- **What this task involves**: Give back every entry, exactly as written.

%%

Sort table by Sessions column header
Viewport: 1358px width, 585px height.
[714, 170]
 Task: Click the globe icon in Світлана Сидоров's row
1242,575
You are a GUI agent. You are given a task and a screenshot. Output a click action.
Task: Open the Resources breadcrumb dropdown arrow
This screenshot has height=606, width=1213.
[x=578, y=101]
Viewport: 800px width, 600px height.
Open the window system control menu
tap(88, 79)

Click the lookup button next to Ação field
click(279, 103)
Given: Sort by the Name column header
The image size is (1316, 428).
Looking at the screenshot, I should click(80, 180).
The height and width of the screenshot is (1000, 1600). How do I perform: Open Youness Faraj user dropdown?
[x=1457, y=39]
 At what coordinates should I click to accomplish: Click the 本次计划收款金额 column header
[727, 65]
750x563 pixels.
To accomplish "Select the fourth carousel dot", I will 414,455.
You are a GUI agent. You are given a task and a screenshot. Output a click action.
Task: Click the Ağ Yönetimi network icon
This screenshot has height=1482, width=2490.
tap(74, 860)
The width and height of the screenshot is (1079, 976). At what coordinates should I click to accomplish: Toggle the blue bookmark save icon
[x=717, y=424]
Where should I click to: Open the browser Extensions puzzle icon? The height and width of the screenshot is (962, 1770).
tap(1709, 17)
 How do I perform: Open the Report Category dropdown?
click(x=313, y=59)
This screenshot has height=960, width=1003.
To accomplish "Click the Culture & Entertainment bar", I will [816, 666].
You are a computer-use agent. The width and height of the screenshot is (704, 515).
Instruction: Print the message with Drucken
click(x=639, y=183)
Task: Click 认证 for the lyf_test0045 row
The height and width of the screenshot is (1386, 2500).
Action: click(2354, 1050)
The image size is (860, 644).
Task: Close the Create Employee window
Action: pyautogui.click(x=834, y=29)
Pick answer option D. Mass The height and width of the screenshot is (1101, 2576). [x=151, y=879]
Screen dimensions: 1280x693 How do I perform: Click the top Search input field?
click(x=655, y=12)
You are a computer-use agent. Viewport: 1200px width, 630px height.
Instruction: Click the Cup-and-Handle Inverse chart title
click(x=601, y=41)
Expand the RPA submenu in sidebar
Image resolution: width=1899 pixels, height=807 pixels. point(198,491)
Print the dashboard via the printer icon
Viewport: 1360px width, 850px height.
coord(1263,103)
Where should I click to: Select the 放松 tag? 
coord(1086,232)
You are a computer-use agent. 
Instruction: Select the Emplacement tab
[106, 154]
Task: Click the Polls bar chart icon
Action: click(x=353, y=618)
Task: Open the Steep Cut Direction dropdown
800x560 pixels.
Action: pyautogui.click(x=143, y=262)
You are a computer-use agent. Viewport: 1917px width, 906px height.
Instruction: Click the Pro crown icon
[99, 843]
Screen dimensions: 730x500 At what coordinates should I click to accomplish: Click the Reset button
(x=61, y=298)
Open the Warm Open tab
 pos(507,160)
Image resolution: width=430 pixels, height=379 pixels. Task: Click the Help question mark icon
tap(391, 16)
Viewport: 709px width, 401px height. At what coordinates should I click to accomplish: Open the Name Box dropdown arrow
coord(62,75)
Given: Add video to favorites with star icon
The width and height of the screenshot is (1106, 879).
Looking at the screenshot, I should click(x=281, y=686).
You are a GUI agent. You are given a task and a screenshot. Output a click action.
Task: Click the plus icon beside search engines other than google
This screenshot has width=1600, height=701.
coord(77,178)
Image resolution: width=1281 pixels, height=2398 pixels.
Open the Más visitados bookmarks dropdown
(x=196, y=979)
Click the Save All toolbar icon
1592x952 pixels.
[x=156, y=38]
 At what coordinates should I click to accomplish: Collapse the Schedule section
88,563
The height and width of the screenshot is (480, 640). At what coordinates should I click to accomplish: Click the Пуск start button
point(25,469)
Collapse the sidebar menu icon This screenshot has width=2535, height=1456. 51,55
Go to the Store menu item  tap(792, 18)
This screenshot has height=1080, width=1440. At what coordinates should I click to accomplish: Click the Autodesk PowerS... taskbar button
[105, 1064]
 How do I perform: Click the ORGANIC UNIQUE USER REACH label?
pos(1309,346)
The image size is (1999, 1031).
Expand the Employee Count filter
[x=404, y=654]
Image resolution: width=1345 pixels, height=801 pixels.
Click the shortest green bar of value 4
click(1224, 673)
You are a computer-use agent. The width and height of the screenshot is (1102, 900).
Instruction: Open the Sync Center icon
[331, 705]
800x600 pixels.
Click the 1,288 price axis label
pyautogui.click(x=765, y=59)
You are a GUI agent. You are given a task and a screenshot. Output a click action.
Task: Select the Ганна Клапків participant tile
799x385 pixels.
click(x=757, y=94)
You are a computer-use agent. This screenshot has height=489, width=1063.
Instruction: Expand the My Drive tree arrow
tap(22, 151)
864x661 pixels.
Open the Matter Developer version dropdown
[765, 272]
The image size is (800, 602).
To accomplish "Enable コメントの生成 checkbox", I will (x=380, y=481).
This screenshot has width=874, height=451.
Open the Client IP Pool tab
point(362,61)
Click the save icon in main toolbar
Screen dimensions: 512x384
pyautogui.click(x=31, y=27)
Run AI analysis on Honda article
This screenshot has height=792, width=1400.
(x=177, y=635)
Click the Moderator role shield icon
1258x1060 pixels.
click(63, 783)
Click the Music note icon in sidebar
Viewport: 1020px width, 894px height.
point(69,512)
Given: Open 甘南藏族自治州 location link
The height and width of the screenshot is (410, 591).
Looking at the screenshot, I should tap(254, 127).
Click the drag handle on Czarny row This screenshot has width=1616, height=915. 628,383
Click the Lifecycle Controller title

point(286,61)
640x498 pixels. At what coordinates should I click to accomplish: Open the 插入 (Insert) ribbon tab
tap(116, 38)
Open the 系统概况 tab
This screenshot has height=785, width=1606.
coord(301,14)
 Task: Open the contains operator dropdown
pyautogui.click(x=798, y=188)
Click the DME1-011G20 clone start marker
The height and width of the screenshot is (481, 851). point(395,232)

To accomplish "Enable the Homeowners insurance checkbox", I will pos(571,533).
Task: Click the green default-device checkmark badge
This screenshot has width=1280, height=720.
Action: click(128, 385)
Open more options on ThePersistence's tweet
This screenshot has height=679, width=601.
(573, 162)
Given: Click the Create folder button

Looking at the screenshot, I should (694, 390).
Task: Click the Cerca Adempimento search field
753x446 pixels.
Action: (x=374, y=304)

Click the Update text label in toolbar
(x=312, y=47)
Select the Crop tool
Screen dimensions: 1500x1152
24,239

%%

- **Solution to the problem**:
Sort table by Sessions column header
Viewport: 1358px width, 585px height.
[714, 170]
 Task: Click the globe icon in Світлана Сидоров's row
1242,575
You are a GUI agent. You are given a task and a screenshot. Output a click action.
Task: Open the Resources breadcrumb dropdown arrow
This screenshot has height=606, width=1213.
[x=578, y=101]
Viewport: 800px width, 600px height.
Open the window system control menu
tap(88, 79)

Click the lookup button next to Ação field
click(279, 103)
Given: Sort by the Name column header
The image size is (1316, 428).
Looking at the screenshot, I should click(80, 180).
The height and width of the screenshot is (1000, 1600). How do I perform: Open Youness Faraj user dropdown?
[x=1457, y=39]
 At what coordinates should I click to accomplish: Click the 本次计划收款金额 column header
[727, 65]
750x563 pixels.
To accomplish "Select the fourth carousel dot", I will 414,455.
You are a GUI agent. You are given a task and a screenshot. Output a click action.
Task: Click the Ağ Yönetimi network icon
This screenshot has height=1482, width=2490.
tap(74, 860)
The width and height of the screenshot is (1079, 976). At what coordinates should I click to accomplish: Toggle the blue bookmark save icon
[x=717, y=424]
Where should I click to: Open the browser Extensions puzzle icon? The height and width of the screenshot is (962, 1770).
tap(1709, 17)
 How do I perform: Open the Report Category dropdown?
click(x=313, y=59)
This screenshot has height=960, width=1003.
To accomplish "Click the Culture & Entertainment bar", I will [816, 666].
You are a computer-use agent. The width and height of the screenshot is (704, 515).
Instruction: Print the message with Drucken
click(x=639, y=183)
Task: Click 认证 for the lyf_test0045 row
The height and width of the screenshot is (1386, 2500).
Action: click(2354, 1050)
The image size is (860, 644).
Task: Close the Create Employee window
Action: pyautogui.click(x=834, y=29)
Pick answer option D. Mass The height and width of the screenshot is (1101, 2576). [x=151, y=879]
Screen dimensions: 1280x693 How do I perform: Click the top Search input field?
click(x=655, y=12)
You are a computer-use agent. Viewport: 1200px width, 630px height.
Instruction: Click the Cup-and-Handle Inverse chart title
click(x=601, y=41)
Expand the RPA submenu in sidebar
Image resolution: width=1899 pixels, height=807 pixels. point(198,491)
Print the dashboard via the printer icon
Viewport: 1360px width, 850px height.
coord(1263,103)
Where should I click to: Select the 放松 tag? 
coord(1086,232)
You are a computer-use agent. 
Instruction: Select the Emplacement tab
[106, 154]
Task: Click the Polls bar chart icon
Action: click(x=353, y=618)
Task: Open the Steep Cut Direction dropdown
800x560 pixels.
Action: pyautogui.click(x=143, y=262)
You are a computer-use agent. Viewport: 1917px width, 906px height.
Instruction: Click the Pro crown icon
[99, 843]
Screen dimensions: 730x500 At what coordinates should I click to accomplish: Click the Reset button
(x=61, y=298)
Open the Warm Open tab
 pos(507,160)
Image resolution: width=430 pixels, height=379 pixels. Task: Click the Help question mark icon
tap(391, 16)
Viewport: 709px width, 401px height. At what coordinates should I click to accomplish: Open the Name Box dropdown arrow
coord(62,75)
Given: Add video to favorites with star icon
The width and height of the screenshot is (1106, 879).
Looking at the screenshot, I should click(x=281, y=686).
You are a GUI agent. You are given a task and a screenshot. Output a click action.
Task: Click the plus icon beside search engines other than google
This screenshot has width=1600, height=701.
coord(77,178)
Image resolution: width=1281 pixels, height=2398 pixels.
Open the Más visitados bookmarks dropdown
(x=196, y=979)
Click the Save All toolbar icon
1592x952 pixels.
[x=156, y=38]
 At what coordinates should I click to accomplish: Collapse the Schedule section
88,563
The height and width of the screenshot is (480, 640). At what coordinates should I click to accomplish: Click the Пуск start button
point(25,469)
Collapse the sidebar menu icon This screenshot has width=2535, height=1456. 51,55
Go to the Store menu item  tap(792, 18)
This screenshot has height=1080, width=1440. At what coordinates should I click to accomplish: Click the Autodesk PowerS... taskbar button
[105, 1064]
 How do I perform: Click the ORGANIC UNIQUE USER REACH label?
pos(1309,346)
The image size is (1999, 1031).
Expand the Employee Count filter
[x=404, y=654]
Image resolution: width=1345 pixels, height=801 pixels.
Click the shortest green bar of value 4
click(1224, 673)
You are a computer-use agent. The width and height of the screenshot is (1102, 900).
Instruction: Open the Sync Center icon
[331, 705]
800x600 pixels.
Click the 1,288 price axis label
pyautogui.click(x=765, y=59)
You are a GUI agent. You are given a task and a screenshot. Output a click action.
Task: Select the Ганна Клапків participant tile
799x385 pixels.
click(x=757, y=94)
You are a computer-use agent. This screenshot has height=489, width=1063.
Instruction: Expand the My Drive tree arrow
tap(22, 151)
864x661 pixels.
Open the Matter Developer version dropdown
[765, 272]
The image size is (800, 602).
To accomplish "Enable コメントの生成 checkbox", I will (x=380, y=481).
This screenshot has width=874, height=451.
Open the Client IP Pool tab
point(362,61)
Click the save icon in main toolbar
Screen dimensions: 512x384
pyautogui.click(x=31, y=27)
Run AI analysis on Honda article
This screenshot has height=792, width=1400.
(x=177, y=635)
Click the Moderator role shield icon
1258x1060 pixels.
click(63, 783)
Click the Music note icon in sidebar
Viewport: 1020px width, 894px height.
point(69,512)
Given: Open 甘南藏族自治州 location link
The height and width of the screenshot is (410, 591).
Looking at the screenshot, I should tap(254, 127).
Click the drag handle on Czarny row This screenshot has width=1616, height=915. 628,383
Click the Lifecycle Controller title

point(286,61)
640x498 pixels. At what coordinates should I click to accomplish: Open the 插入 (Insert) ribbon tab
tap(116, 38)
Open the 系统概况 tab
This screenshot has height=785, width=1606.
coord(301,14)
 Task: Open the contains operator dropdown
pyautogui.click(x=798, y=188)
Click the DME1-011G20 clone start marker
The height and width of the screenshot is (481, 851). point(395,232)

To accomplish "Enable the Homeowners insurance checkbox", I will pos(571,533).
Task: Click the green default-device checkmark badge
This screenshot has width=1280, height=720.
Action: click(128, 385)
Open more options on ThePersistence's tweet
This screenshot has height=679, width=601.
(573, 162)
Given: Click the Create folder button

Looking at the screenshot, I should (694, 390).
Task: Click the Cerca Adempimento search field
753x446 pixels.
Action: (x=374, y=304)

Click the Update text label in toolbar
(x=312, y=47)
Select the Crop tool
Screen dimensions: 1500x1152
24,239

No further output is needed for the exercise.